Poisson ratio table
Poisson ratio for common materials. It describes how much a material thins sideways when stretched (or bulges when compressed): the ratio of lateral strain to axial strain. Most metals cluster near 0.3.
Poisson ratio (ν)
| Material | Poisson ratio |
|---|---|
| Steel | 0.30 |
| Stainless steel | 0.30 |
| Nickel | 0.31 |
| Cast iron | 0.26 |
| Aluminum | 0.33 |
| Copper | 0.34 |
| Brass | 0.34 |
| Bronze | 0.34 |
| Titanium | 0.34 |
| Magnesium | 0.35 |
| Lead | 0.44 |
| Glass | 0.22 |
| Concrete | 0.20 |
| Rubber | 0.49 |
| Cork | 0.00 |
Poisson ratio (v) is dimensionless and for most solids falls between 0 and 0.5. A value near 0.5, like rubber, means the material conserves volume and barely compresses. Near 0, like cork, it means stretching one way causes almost no sideways change, which is why cork pushes easily into a bottle.

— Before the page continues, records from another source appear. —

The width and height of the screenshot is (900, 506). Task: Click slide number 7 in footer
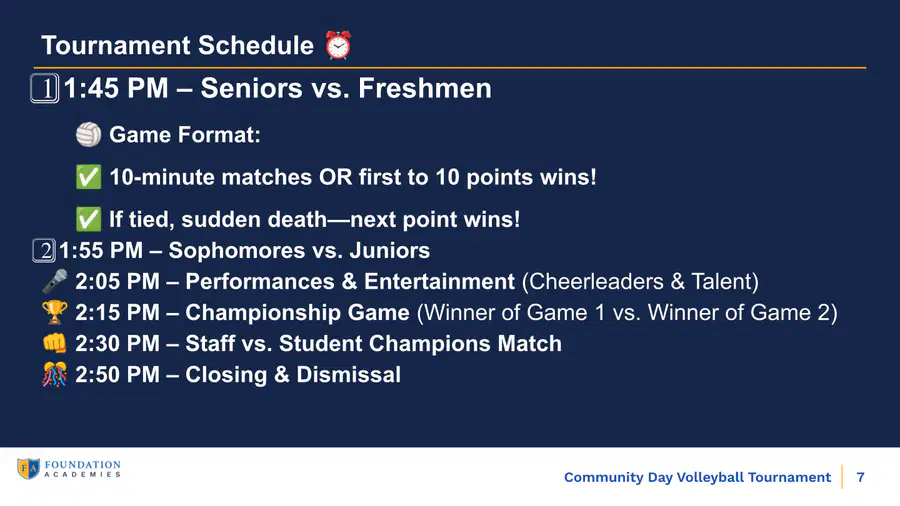click(x=860, y=477)
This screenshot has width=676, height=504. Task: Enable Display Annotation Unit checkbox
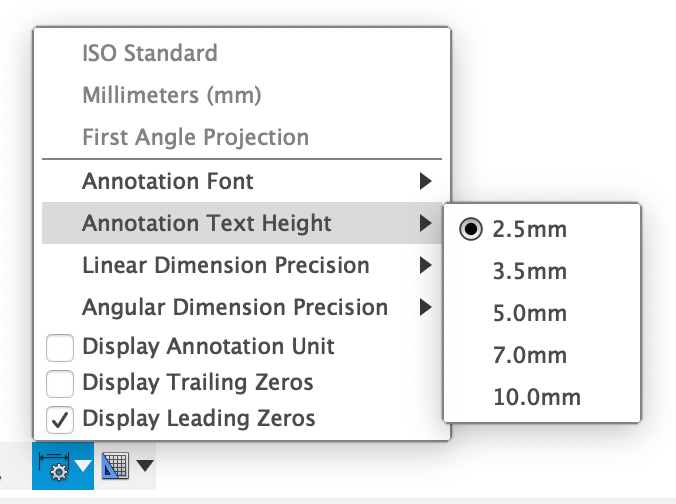click(x=60, y=347)
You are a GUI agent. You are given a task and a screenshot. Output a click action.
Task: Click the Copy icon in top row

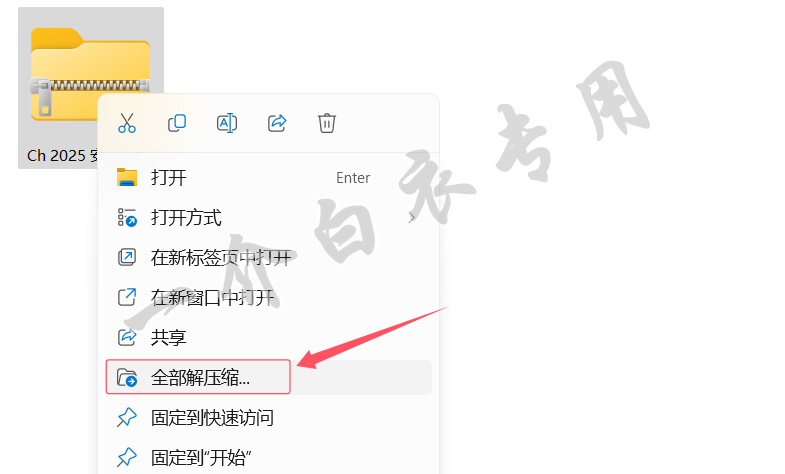(x=177, y=123)
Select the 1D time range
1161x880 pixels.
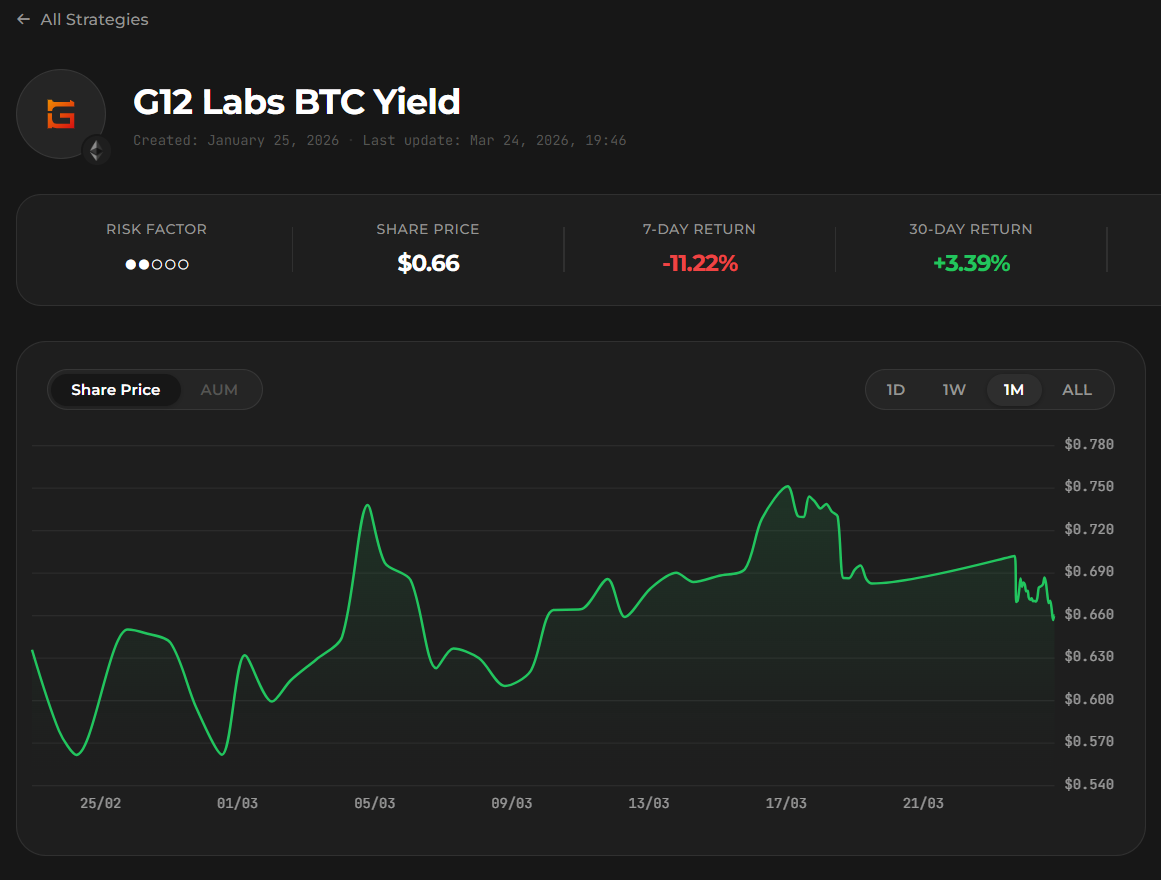point(896,390)
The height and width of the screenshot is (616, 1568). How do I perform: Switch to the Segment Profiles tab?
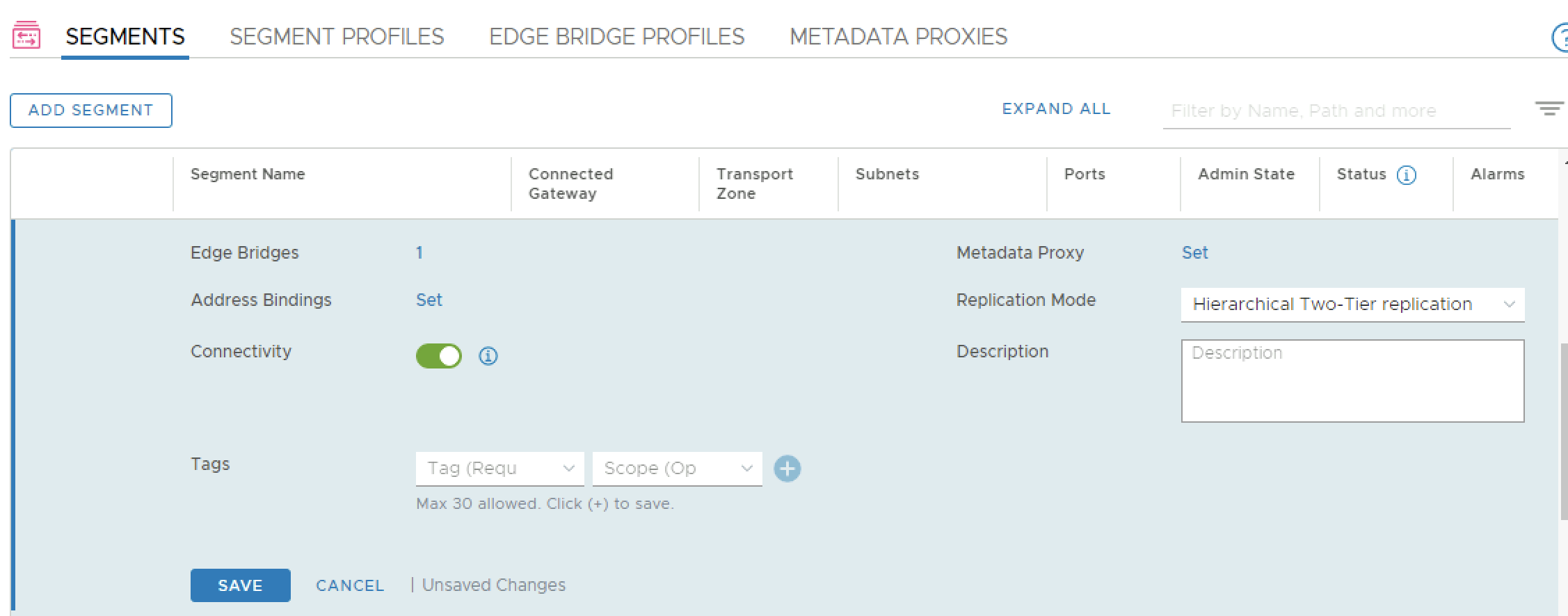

Working a stress or torsion problem?
Poisson ratio links the elastic and shear moduli — see the Modulus of Elasticity and Shear Modulus tables.
What Poisson ratio means
Stretch a bar and it gets thinner; the Poisson ratio is how much thinner relative to how much longer. A ratio of 0.3 means a material narrows by three units sideways for every ten units it lengthens. It enters any calculation involving combined stresses, thick-walled pressure vessels, or the relationship between elastic and shear moduli.
The extremes: rubber and cork
Rubber has a ratio near 0.5, meaning it preserves volume: squeeze it one way and it bulges the others. Cork sits near zero, so it does not expand sideways when compressed, which is exactly why a cork can be pushed into a bottle neck while a rubber stopper resists. Most engineering metals live in the narrow band around 0.3.
FAQ
What is the Poisson ratio of steel?
About 0.30, like most metals. It means steel thins sideways by 0.3 units for each unit it stretches lengthwise.

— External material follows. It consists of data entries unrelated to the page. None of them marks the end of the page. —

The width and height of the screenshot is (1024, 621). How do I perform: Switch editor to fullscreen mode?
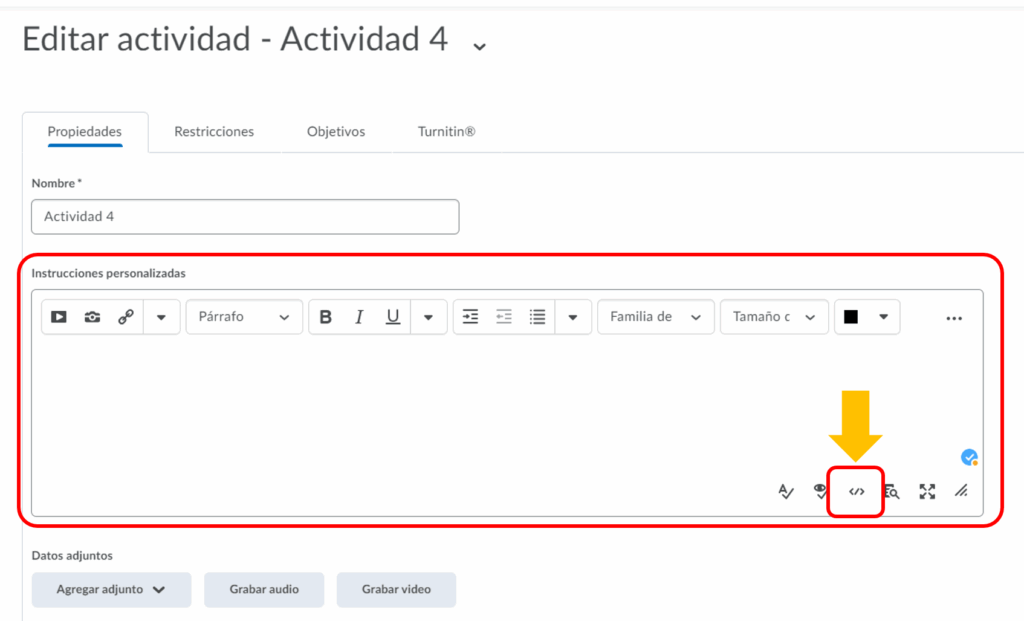927,491
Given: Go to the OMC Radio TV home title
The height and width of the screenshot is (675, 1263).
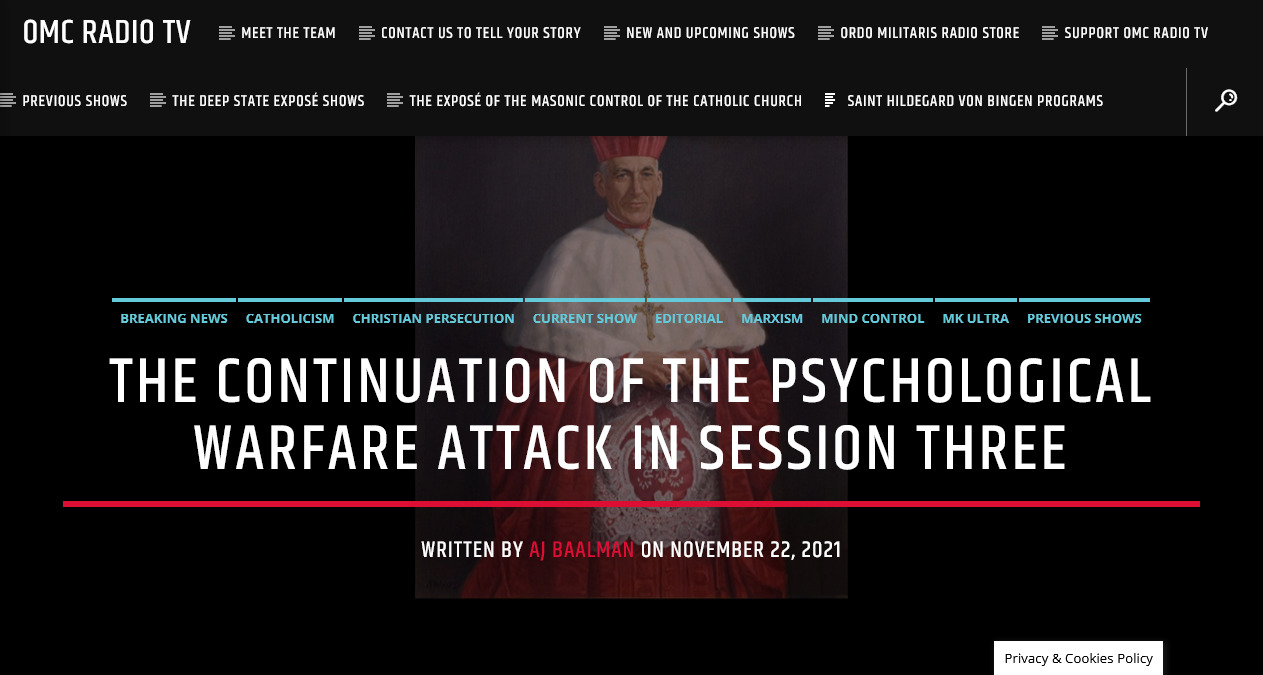Looking at the screenshot, I should coord(107,33).
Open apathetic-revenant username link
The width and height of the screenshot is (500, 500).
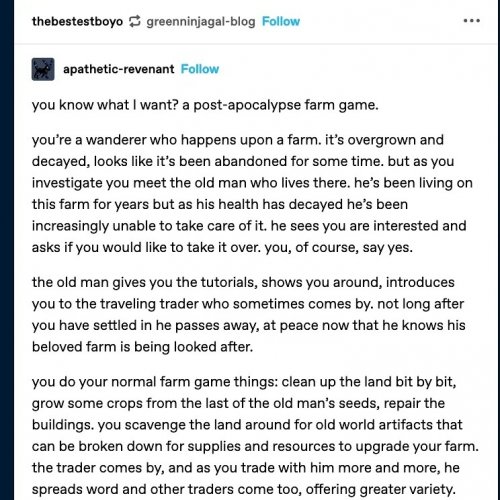[119, 69]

Can the Poisson ratio be negative?
For ordinary materials no, but specially engineered auxetic structures can have a negative ratio, getting fatter when stretched. Common materials sit between 0 and 0.5.
Why is rubber close to 0.5?
A ratio of 0.5 means constant volume. Rubber barely changes volume under load, so stretching it one way makes it bulge equally in the other directions.